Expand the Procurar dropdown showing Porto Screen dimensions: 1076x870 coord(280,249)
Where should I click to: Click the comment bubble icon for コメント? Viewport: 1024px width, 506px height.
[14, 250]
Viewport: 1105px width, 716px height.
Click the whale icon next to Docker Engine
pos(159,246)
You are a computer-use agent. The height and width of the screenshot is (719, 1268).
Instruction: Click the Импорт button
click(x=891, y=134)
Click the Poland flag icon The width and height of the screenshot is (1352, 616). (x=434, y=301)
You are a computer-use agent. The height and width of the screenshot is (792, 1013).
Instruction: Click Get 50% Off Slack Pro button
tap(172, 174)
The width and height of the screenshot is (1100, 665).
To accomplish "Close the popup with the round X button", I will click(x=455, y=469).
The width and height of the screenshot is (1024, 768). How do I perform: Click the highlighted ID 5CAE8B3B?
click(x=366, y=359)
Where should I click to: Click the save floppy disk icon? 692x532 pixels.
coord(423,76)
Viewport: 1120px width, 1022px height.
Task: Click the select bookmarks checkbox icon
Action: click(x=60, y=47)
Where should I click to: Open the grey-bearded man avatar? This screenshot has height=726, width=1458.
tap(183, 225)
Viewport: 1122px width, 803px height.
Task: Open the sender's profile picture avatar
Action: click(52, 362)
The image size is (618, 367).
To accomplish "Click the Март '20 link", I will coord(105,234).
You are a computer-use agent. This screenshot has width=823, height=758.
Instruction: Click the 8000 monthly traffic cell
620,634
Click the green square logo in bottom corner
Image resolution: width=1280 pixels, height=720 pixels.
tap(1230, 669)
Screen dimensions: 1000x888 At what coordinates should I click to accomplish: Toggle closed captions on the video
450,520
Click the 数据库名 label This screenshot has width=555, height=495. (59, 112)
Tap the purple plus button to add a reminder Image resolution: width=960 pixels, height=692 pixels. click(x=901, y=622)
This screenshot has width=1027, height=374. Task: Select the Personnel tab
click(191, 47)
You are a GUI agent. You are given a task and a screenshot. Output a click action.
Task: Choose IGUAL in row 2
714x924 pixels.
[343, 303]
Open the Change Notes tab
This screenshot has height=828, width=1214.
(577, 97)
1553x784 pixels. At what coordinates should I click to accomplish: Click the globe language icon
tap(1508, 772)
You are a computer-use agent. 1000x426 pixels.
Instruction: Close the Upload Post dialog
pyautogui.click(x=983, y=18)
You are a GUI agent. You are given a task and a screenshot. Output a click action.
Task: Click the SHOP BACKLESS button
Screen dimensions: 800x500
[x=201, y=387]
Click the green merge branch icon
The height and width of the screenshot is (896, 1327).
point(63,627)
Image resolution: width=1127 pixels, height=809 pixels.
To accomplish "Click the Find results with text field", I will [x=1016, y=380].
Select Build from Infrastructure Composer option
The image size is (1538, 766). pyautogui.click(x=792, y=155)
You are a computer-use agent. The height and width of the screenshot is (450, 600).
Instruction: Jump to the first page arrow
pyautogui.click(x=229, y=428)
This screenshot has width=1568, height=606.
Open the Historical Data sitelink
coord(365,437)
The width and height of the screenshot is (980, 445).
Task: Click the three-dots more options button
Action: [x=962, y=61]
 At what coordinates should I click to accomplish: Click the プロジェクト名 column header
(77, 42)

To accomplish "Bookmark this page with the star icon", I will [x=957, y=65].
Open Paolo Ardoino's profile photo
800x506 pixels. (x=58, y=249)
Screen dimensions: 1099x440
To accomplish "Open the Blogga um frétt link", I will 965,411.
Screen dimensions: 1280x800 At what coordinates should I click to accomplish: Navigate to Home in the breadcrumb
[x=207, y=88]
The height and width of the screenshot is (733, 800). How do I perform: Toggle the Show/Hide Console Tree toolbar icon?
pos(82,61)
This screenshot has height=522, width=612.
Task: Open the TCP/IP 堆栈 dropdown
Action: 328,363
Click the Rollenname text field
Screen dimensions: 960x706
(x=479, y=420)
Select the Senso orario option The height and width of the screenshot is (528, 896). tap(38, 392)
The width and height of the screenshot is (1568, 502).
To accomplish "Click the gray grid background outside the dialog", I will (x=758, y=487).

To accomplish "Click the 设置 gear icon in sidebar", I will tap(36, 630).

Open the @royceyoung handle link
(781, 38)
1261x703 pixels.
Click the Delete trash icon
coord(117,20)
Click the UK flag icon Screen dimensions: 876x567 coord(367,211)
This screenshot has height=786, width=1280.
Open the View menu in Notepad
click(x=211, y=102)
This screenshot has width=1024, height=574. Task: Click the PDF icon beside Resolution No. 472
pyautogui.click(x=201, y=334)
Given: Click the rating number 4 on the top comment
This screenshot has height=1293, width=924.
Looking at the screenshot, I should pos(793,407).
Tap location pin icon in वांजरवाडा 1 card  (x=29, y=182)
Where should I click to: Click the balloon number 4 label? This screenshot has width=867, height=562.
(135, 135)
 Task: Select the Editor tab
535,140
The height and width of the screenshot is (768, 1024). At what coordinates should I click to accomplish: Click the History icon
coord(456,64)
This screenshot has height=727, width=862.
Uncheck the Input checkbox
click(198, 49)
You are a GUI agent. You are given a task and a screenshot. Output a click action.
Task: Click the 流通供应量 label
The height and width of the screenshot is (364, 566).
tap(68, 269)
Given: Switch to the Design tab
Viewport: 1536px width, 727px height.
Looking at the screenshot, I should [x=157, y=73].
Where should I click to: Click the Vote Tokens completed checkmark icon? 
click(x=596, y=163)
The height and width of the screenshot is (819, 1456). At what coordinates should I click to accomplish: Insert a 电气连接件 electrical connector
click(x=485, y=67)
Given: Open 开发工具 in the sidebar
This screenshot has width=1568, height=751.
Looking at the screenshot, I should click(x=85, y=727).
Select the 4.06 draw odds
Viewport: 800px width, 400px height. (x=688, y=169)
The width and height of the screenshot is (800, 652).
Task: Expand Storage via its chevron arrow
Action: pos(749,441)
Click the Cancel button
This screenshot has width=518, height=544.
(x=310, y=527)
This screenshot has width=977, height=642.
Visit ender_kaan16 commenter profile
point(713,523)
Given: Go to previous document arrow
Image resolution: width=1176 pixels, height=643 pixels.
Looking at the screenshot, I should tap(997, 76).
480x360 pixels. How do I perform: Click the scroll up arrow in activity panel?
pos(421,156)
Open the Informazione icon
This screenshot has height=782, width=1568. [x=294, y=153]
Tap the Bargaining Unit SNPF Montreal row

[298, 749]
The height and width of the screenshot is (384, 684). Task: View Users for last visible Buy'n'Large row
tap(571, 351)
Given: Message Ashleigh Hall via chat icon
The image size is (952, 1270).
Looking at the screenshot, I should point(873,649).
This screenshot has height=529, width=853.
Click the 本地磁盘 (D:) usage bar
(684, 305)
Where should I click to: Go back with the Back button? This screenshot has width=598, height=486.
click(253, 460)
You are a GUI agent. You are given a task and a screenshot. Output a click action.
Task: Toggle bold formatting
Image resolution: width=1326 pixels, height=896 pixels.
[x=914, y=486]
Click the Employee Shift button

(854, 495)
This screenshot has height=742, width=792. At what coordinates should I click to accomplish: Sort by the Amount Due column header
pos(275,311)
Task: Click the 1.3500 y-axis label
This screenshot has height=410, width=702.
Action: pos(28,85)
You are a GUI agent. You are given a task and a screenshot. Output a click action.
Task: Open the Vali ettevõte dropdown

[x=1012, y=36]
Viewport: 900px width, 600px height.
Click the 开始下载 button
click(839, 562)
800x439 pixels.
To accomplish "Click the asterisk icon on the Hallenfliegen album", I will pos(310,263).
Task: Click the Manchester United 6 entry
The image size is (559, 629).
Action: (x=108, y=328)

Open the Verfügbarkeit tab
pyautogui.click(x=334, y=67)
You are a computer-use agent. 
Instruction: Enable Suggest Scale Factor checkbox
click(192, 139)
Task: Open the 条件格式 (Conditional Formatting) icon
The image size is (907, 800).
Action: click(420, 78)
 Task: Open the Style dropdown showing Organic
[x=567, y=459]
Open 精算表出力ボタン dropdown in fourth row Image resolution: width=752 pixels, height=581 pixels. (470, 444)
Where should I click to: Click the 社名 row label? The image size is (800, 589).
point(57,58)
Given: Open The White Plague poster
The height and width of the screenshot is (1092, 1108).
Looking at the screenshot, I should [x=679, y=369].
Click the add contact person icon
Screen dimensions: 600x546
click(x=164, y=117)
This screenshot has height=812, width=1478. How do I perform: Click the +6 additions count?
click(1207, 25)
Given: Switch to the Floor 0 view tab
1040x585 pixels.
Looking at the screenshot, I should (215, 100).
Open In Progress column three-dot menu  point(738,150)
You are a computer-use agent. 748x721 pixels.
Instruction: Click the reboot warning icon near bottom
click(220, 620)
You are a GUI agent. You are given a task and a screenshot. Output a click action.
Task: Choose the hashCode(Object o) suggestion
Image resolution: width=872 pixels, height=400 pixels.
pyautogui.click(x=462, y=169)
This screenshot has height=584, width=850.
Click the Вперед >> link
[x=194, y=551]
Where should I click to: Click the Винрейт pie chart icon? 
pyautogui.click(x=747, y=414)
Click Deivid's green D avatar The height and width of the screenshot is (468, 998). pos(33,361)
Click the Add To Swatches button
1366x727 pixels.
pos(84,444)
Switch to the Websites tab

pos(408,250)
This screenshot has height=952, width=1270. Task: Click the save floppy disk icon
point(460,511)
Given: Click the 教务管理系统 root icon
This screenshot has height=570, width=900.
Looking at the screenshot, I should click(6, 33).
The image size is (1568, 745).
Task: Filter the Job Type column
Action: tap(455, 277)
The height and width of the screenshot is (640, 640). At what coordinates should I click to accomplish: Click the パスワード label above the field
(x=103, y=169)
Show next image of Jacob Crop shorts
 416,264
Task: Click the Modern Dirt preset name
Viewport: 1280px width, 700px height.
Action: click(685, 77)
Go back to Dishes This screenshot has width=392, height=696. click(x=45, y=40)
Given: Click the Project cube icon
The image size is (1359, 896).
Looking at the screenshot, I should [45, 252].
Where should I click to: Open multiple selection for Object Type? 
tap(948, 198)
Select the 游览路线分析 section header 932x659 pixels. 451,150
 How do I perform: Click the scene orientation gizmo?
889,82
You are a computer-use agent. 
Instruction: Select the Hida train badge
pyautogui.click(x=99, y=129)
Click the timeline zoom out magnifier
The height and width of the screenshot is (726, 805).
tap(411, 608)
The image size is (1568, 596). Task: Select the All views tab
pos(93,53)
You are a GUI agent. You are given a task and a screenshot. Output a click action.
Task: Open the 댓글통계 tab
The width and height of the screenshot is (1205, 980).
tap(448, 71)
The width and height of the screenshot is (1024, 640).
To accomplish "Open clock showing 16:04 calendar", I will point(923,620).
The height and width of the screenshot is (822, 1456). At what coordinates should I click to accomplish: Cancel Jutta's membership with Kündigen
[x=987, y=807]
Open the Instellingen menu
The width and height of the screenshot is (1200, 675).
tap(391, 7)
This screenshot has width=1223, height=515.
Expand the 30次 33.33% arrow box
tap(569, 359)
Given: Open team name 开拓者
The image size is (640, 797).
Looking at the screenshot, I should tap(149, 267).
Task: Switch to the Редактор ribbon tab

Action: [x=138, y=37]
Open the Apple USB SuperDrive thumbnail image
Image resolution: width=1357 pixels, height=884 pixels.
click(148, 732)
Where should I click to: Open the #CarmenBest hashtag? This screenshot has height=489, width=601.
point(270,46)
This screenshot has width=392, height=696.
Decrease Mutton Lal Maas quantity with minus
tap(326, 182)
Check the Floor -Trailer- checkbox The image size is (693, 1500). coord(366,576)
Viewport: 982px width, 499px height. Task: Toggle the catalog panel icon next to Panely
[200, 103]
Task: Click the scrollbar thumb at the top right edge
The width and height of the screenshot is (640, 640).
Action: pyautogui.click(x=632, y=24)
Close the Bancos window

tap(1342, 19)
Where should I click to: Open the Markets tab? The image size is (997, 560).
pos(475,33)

------------------------------------------------------------

## TASK TO CARRY OUT
From the listing above, copy out each line where the word "flag" appears.

## REPLY TO THE TASK
Click the Poland flag icon The width and height of the screenshot is (1352, 616). (x=434, y=301)
Click the UK flag icon Screen dimensions: 876x567 coord(367,211)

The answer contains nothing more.